Well, we haven't put out our broad universe of reimbursement strategy but I think it still remains the same. We are working to get the best value for our technology and currently using miscellaneous and adjudicating these primarily with the commercial payers and working with the commercial side. On the Medicare side, we would work to have a couple of publications, probably partner within the [indiscernible] system. We have not yet done that. I think that’s a big reason why we are driving publications this year. And we see that progress going well. In the others we are working towards health economical type studies, showing the benefit of an non-invasive technology over existing technology. I think the data will come up pretty strong just because it is a non-invasive way to get very accurate data. A lot of the goals this year, as you can see, are built around technology publications. Those would ultimately get you through reimbursement and adoption with the clinical groups.
Okay.

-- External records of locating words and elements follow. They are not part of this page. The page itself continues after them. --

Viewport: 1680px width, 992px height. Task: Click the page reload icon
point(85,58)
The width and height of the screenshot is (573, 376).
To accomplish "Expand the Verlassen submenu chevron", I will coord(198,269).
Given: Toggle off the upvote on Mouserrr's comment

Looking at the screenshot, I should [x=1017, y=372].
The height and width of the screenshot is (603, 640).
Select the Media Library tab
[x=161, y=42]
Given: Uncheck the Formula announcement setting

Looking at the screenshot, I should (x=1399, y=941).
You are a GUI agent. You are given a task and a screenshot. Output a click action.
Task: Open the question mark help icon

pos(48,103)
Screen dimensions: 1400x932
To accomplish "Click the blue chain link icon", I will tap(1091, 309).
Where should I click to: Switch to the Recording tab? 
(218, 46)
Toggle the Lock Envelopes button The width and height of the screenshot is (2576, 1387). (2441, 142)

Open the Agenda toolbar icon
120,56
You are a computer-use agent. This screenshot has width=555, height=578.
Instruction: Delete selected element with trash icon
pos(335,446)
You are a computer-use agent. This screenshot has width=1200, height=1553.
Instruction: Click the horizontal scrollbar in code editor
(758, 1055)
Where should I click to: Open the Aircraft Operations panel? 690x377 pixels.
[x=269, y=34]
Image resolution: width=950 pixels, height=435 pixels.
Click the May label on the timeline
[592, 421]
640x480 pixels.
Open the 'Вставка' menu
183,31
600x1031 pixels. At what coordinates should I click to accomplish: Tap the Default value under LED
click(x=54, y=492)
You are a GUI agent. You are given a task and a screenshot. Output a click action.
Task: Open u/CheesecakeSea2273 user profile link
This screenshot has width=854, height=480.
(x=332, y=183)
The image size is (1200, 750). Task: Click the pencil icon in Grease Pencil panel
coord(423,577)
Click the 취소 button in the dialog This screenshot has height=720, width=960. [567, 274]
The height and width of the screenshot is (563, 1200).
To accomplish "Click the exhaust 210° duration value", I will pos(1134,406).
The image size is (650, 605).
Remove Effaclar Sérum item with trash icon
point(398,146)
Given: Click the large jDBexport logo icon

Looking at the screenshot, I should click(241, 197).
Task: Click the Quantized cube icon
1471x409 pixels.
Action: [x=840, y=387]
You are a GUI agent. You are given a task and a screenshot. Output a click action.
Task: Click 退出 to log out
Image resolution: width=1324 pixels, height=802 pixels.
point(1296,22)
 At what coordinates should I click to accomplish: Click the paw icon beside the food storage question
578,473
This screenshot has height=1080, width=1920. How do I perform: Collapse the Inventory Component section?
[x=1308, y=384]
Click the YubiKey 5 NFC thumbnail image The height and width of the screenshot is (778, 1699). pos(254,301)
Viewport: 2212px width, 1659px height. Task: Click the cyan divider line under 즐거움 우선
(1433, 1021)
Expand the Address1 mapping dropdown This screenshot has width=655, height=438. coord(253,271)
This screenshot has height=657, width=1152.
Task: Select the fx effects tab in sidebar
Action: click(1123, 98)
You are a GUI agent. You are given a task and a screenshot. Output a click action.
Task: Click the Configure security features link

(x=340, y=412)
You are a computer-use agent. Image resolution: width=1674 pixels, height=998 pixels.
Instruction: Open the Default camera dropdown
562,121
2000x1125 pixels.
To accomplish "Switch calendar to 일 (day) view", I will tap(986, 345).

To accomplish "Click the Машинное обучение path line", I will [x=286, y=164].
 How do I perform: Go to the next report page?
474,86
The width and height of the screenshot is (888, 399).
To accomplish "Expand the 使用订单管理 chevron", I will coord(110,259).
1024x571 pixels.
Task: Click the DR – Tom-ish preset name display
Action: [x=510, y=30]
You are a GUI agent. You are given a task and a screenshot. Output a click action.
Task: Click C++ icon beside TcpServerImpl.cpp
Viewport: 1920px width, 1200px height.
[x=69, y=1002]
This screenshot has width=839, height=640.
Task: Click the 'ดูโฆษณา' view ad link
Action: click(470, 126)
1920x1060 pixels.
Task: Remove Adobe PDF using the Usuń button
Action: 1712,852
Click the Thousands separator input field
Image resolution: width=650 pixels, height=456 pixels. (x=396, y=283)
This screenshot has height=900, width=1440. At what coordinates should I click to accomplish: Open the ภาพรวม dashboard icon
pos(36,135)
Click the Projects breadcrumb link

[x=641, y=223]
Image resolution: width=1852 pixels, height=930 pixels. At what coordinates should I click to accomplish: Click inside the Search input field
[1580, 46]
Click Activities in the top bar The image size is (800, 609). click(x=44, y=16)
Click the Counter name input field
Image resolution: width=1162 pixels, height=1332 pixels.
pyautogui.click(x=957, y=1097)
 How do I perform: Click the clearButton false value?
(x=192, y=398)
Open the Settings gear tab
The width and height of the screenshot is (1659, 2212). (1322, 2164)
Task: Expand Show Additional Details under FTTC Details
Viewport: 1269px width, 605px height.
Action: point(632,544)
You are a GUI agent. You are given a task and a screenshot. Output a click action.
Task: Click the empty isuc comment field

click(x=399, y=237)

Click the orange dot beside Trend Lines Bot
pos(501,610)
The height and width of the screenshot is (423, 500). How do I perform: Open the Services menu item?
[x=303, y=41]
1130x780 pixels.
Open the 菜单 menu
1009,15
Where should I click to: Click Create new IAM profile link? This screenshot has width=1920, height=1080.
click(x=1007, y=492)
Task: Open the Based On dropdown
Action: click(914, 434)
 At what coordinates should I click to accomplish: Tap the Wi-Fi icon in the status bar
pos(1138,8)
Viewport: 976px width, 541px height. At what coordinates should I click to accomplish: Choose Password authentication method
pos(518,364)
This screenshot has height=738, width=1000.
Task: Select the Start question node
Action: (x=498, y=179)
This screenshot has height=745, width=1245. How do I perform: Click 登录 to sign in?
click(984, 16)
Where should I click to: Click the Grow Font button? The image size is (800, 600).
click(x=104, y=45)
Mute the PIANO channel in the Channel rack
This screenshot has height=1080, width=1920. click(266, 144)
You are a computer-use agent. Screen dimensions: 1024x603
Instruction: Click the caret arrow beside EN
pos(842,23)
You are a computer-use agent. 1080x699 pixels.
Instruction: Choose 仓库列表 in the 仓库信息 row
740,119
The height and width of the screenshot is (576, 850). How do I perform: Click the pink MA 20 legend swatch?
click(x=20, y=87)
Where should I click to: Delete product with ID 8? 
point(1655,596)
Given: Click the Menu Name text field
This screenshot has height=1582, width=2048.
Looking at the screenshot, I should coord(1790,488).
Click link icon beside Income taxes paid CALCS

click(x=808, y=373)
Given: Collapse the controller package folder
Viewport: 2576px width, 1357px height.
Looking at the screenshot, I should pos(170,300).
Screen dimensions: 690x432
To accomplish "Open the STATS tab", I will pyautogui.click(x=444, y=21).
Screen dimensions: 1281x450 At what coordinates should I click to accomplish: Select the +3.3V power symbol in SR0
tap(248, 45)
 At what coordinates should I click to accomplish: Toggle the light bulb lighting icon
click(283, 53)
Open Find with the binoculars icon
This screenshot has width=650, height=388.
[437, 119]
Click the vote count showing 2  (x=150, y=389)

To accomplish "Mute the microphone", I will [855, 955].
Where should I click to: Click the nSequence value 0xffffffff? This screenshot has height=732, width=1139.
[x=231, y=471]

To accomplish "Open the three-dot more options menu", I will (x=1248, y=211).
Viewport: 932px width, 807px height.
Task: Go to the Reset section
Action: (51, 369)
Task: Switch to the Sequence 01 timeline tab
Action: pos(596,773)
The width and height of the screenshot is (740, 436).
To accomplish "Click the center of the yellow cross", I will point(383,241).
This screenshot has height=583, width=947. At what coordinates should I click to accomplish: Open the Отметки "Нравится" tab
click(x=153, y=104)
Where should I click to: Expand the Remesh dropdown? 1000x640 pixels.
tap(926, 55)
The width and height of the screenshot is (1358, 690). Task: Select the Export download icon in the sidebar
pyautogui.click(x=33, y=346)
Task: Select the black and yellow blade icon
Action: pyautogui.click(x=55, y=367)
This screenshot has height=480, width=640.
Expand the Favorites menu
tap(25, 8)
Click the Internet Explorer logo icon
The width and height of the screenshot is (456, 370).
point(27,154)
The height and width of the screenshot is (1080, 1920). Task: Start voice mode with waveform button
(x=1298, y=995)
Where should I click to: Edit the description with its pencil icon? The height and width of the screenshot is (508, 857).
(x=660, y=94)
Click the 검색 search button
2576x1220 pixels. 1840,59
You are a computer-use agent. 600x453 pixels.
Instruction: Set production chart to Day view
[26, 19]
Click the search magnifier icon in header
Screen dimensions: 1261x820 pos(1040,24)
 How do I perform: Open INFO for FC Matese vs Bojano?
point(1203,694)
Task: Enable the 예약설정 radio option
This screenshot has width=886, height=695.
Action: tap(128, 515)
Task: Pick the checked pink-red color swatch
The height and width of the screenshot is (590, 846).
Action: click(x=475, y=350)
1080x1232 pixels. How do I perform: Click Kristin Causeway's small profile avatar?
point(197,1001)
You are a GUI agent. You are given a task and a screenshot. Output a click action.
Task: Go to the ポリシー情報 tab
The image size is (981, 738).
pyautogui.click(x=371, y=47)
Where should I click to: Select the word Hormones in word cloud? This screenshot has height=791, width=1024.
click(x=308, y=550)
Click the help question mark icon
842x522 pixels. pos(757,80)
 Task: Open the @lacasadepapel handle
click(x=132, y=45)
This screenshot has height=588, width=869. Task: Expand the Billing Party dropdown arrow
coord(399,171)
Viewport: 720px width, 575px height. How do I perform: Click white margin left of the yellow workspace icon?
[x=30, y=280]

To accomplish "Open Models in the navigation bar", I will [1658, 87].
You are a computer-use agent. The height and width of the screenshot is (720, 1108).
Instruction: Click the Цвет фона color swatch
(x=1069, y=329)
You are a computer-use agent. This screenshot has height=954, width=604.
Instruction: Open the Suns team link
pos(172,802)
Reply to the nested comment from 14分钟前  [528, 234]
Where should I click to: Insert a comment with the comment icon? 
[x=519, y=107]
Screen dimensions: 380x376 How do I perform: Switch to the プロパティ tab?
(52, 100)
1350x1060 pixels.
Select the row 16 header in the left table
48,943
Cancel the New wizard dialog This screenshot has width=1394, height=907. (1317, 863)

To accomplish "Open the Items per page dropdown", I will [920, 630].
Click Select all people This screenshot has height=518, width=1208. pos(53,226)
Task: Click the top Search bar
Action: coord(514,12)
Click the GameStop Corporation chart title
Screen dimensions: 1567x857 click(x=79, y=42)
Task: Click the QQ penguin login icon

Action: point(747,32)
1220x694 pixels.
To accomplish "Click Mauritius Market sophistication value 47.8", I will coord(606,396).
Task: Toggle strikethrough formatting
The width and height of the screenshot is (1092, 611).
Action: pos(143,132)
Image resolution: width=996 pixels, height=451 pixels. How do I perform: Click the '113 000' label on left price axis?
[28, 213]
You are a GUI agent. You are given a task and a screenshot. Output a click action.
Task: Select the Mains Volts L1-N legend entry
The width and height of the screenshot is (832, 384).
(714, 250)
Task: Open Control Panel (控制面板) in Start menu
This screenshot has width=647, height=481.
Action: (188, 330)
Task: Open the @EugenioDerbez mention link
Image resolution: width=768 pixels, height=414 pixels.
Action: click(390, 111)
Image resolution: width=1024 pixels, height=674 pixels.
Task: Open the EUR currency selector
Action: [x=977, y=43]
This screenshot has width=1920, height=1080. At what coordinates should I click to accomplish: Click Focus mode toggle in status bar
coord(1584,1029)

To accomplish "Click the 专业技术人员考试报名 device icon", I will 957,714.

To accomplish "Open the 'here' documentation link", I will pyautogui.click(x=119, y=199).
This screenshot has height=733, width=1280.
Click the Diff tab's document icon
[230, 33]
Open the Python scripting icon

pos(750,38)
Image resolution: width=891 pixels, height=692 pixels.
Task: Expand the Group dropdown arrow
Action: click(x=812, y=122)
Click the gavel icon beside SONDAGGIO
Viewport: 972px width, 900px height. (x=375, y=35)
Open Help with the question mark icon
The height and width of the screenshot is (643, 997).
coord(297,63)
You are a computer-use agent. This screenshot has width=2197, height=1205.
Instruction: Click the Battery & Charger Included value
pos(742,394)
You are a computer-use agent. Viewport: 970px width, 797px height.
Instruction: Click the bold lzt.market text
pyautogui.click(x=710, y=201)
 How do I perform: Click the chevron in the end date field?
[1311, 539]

Thanks. And then could you maybe give us some updates on new multi-gene panel that’s in development. Maybe like the timeline for that, next year or beyond that.
Yes. That’s we are working hard. I will say that’s a corporate goal to get that out this year and we don’t see, as far as I can tell, technology, but we do see a lot of work and so hopefully it comes out this year. But that’s one of our goals and it would be a technology that can hit multiple different tumor types. And I would say it's focused on key actual markers but, again, I might point to one of the slides we have in our corporate Slide deck. Gives a little more color to that. But, internally, we are just working hard to make that happening. Anything else you might add, Mark?
No, I think that covers it.
I am showing no further questions. The conference has now concluded. Thank you for attending the presentation. You may now disconnect.